Identified: Mechanical factors involved in development of skin cancer aggression
Researchers have identified ways that mechanical stress in tissue surrounding pre-malignant cells in the skin can strongly influence the development of two common forms of skin cancer, leading to one becoming more aggressive and invasive. The researchers hope their findings will aid in predicting tumour evolution and in the development of novel therapies.
The findings were published online ahead of print in Nature (Sept. 2, 2020).
Two tumour types that originate from epidermal stem cells—basal cell and squamous cell carcinomas—were the focus of the research. On a cellular scale, the two types of carcinoma have distinct structures and appearances, the authors note.
To investigate how these different structures arose, researchers induced each type of tumour in mouse models, measuring the physical properties of the tumours and the surrounding tissue. A computer model was then used to simulate how the tumours arose and acquired their shapes.
Their findings showed that the shapes of these tumours could not be a result of the same processes that shape tumours in simple, single-layer tissues such as those in the gut.
When they began to look for features that could account for the physical differences in structure between the tumour types, the investigators found differences in a set of genes involved in setting the physical properties of the basement membrane in the skin.
“The basement membrane acts as a kind of floor that separates the tumor from the surrounding tissue,” postdoctoral fellow Vince Fiore, lead author on the paper, said in a press release. Fiore works in the laboratory of Elaine Fuchs, PhD, the Rebecca C. Lancefield Professor at The Rockefeller University's Robin Chemers Neustein Laboratory of Mammalian Cell Biology and Development in New York.
Computer models predicted that either softening the basement membrane or increasing the rate at which it is assembled would generate the buds characteristic of basal cell carcinomas. In contrast, stiffening the membrane or slowing down its assembly rate would cause the folding associated with squamous cell carcinomas.
When investigators tested the computer predictions by altering the assembly rate of the basement membrane in research animals, the simulations proved correct.
“In each case, what we predicted would happen indeed happened,” Fiore said.
Further experiments showed that in addition to the contributions of the basement membrane to tumour shape, the structure and behaviours of basal and squamous cell carcinomas are also influenced by suprabasal cells located directly above them.

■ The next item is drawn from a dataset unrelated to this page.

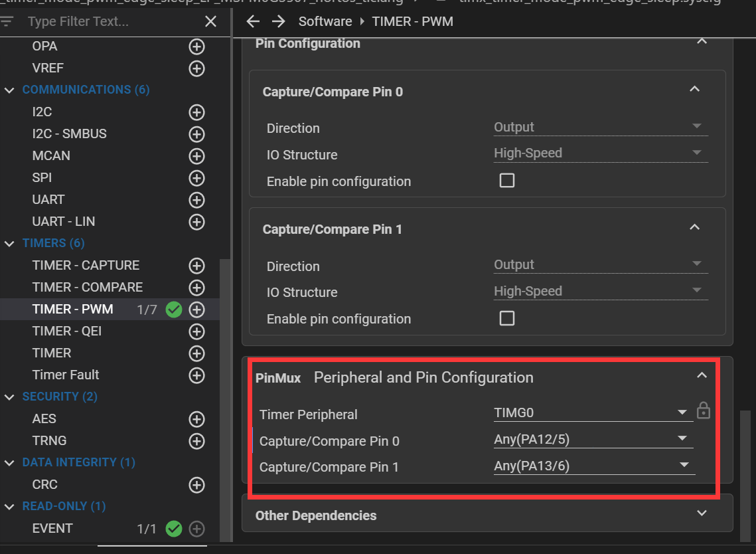Navigate forward using the right arrow
This screenshot has height=554, width=756.
(278, 21)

Squamous cell carcinomas are characterized by a relatively stiff suprabasal roof, making it more likely that the tumours will eventually break through the basement membrane floor, escape into deeper layers of the skin and ultimately spread throughout the body. Basal cell carcinomas, whose suprabasal roof is less rigid, are more likely to stay put, rendering them more benign.
“Because epidermal stem cells make both basement membrane and overlying suprabasal cells, they control the tissue’s architecture,” said Dr. Fuchs, in the release. “However, as stem cells acquire cancer-inducing mutations that change their program of gene expression, they begin to lose control of the mechanical properties needed to keep the tissue fit and healthy.”
Identifying some of the genes that impact tumour development could lead to an ability to predict whether or not a tumour will become aggressive. These genes could also represent therapeutic targets, according to the researchers.
“With these principles in mind, you can begin to understand how tumours become malignant, and then use that knowledge to perform risk assessment or develop new therapies,” Fiore said.